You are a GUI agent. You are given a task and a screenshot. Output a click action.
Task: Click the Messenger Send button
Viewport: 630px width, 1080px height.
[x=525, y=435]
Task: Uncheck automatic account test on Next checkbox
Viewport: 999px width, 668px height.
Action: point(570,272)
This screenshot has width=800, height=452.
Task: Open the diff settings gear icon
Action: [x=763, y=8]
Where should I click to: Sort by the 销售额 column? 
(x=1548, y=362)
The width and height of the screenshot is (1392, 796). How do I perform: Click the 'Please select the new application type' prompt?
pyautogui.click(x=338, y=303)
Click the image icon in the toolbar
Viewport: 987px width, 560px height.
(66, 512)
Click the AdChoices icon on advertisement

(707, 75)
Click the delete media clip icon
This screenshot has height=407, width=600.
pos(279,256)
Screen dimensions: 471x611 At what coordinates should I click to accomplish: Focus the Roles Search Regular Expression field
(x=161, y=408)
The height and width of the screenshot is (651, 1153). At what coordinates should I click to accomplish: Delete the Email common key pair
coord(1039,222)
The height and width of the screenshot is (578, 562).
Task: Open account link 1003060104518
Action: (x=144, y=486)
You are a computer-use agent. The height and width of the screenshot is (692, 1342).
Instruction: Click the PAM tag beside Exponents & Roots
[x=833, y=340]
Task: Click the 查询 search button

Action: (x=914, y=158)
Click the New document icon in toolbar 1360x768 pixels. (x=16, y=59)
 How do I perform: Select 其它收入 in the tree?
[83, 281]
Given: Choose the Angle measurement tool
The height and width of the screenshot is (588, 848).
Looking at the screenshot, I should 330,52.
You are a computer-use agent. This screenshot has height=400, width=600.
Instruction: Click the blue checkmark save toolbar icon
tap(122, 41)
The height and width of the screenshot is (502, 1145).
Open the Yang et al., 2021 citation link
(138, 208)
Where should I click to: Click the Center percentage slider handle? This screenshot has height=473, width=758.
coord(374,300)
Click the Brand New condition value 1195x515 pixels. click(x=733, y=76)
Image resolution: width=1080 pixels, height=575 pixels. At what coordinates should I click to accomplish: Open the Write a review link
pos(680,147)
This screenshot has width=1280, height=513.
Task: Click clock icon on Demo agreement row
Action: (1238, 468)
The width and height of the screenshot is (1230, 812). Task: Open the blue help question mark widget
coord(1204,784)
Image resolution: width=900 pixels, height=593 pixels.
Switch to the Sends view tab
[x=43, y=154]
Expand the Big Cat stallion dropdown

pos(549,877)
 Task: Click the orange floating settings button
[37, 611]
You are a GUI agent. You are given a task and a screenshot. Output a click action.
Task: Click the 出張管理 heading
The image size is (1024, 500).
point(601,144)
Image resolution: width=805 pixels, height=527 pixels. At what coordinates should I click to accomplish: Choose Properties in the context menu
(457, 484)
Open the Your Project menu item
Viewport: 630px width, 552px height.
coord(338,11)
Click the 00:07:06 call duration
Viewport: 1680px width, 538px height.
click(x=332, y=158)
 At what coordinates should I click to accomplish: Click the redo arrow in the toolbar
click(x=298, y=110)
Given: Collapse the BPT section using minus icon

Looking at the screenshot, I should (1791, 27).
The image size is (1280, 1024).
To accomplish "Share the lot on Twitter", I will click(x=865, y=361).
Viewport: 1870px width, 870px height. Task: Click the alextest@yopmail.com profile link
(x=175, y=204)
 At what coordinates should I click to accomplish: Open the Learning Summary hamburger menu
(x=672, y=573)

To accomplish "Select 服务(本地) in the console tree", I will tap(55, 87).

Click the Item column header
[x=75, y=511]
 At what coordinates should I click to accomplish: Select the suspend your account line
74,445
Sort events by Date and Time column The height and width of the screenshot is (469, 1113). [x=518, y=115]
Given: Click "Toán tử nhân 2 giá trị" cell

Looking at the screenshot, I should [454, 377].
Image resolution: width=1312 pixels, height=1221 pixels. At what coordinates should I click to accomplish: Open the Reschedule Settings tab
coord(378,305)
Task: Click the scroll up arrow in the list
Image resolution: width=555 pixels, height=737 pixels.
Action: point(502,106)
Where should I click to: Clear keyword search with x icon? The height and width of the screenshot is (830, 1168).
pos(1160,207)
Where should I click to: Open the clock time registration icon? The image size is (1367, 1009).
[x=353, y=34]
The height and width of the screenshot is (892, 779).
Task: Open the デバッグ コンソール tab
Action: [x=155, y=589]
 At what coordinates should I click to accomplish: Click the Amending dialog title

- [Exercise prompt] Each entry above is to be transcribed without alteration.

- [Written response]
You are a GUI agent. You are given a task and a screenshot. Output a click action.
Task: Click the Messenger Send button
Viewport: 630px width, 1080px height.
[x=525, y=435]
Task: Uncheck automatic account test on Next checkbox
Viewport: 999px width, 668px height.
Action: point(570,272)
This screenshot has width=800, height=452.
Task: Open the diff settings gear icon
Action: [x=763, y=8]
Where should I click to: Sort by the 销售额 column? 
(x=1548, y=362)
The width and height of the screenshot is (1392, 796). How do I perform: Click the 'Please select the new application type' prompt?
pyautogui.click(x=338, y=303)
Click the image icon in the toolbar
Viewport: 987px width, 560px height.
(66, 512)
Click the AdChoices icon on advertisement

(707, 75)
Click the delete media clip icon
This screenshot has height=407, width=600.
pos(279,256)
Screen dimensions: 471x611 At what coordinates should I click to accomplish: Focus the Roles Search Regular Expression field
(x=161, y=408)
The height and width of the screenshot is (651, 1153). At what coordinates should I click to accomplish: Delete the Email common key pair
coord(1039,222)
The height and width of the screenshot is (578, 562).
Task: Open account link 1003060104518
Action: (x=144, y=486)
You are a computer-use agent. The height and width of the screenshot is (692, 1342).
Instruction: Click the PAM tag beside Exponents & Roots
[x=833, y=340]
Task: Click the 查询 search button

Action: (x=914, y=158)
Click the New document icon in toolbar 1360x768 pixels. (x=16, y=59)
 How do I perform: Select 其它收入 in the tree?
[83, 281]
Given: Choose the Angle measurement tool
The height and width of the screenshot is (588, 848).
Looking at the screenshot, I should 330,52.
You are a computer-use agent. This screenshot has height=400, width=600.
Instruction: Click the blue checkmark save toolbar icon
tap(122, 41)
The height and width of the screenshot is (502, 1145).
Open the Yang et al., 2021 citation link
(138, 208)
Where should I click to: Click the Center percentage slider handle? This screenshot has height=473, width=758.
coord(374,300)
Click the Brand New condition value 1195x515 pixels. click(x=733, y=76)
Image resolution: width=1080 pixels, height=575 pixels. At what coordinates should I click to accomplish: Open the Write a review link
pos(680,147)
This screenshot has width=1280, height=513.
Task: Click clock icon on Demo agreement row
Action: (1238, 468)
The width and height of the screenshot is (1230, 812). Task: Open the blue help question mark widget
coord(1204,784)
Image resolution: width=900 pixels, height=593 pixels.
Switch to the Sends view tab
[x=43, y=154]
Expand the Big Cat stallion dropdown

pos(549,877)
 Task: Click the orange floating settings button
[37, 611]
You are a GUI agent. You are given a task and a screenshot. Output a click action.
Task: Click the 出張管理 heading
The image size is (1024, 500).
point(601,144)
Image resolution: width=805 pixels, height=527 pixels. At what coordinates should I click to accomplish: Choose Properties in the context menu
(457, 484)
Open the Your Project menu item
Viewport: 630px width, 552px height.
coord(338,11)
Click the 00:07:06 call duration
Viewport: 1680px width, 538px height.
click(x=332, y=158)
 At what coordinates should I click to accomplish: Click the redo arrow in the toolbar
click(x=298, y=110)
Given: Collapse the BPT section using minus icon

Looking at the screenshot, I should (1791, 27).
The image size is (1280, 1024).
To accomplish "Share the lot on Twitter", I will click(x=865, y=361).
Viewport: 1870px width, 870px height. Task: Click the alextest@yopmail.com profile link
(x=175, y=204)
 At what coordinates should I click to accomplish: Open the Learning Summary hamburger menu
(x=672, y=573)

To accomplish "Select 服务(本地) in the console tree", I will tap(55, 87).

Click the Item column header
[x=75, y=511]
 At what coordinates should I click to accomplish: Select the suspend your account line
74,445
Sort events by Date and Time column The height and width of the screenshot is (469, 1113). [x=518, y=115]
Given: Click "Toán tử nhân 2 giá trị" cell

Looking at the screenshot, I should [454, 377].
Image resolution: width=1312 pixels, height=1221 pixels. At what coordinates should I click to accomplish: Open the Reschedule Settings tab
coord(378,305)
Task: Click the scroll up arrow in the list
Image resolution: width=555 pixels, height=737 pixels.
Action: point(502,106)
Where should I click to: Clear keyword search with x icon? The height and width of the screenshot is (830, 1168).
pos(1160,207)
Where should I click to: Open the clock time registration icon? The image size is (1367, 1009).
[x=353, y=34]
The height and width of the screenshot is (892, 779).
Task: Open the デバッグ コンソール tab
Action: [x=155, y=589]
 At what coordinates should I click to accomplish: Click the Amending dialog title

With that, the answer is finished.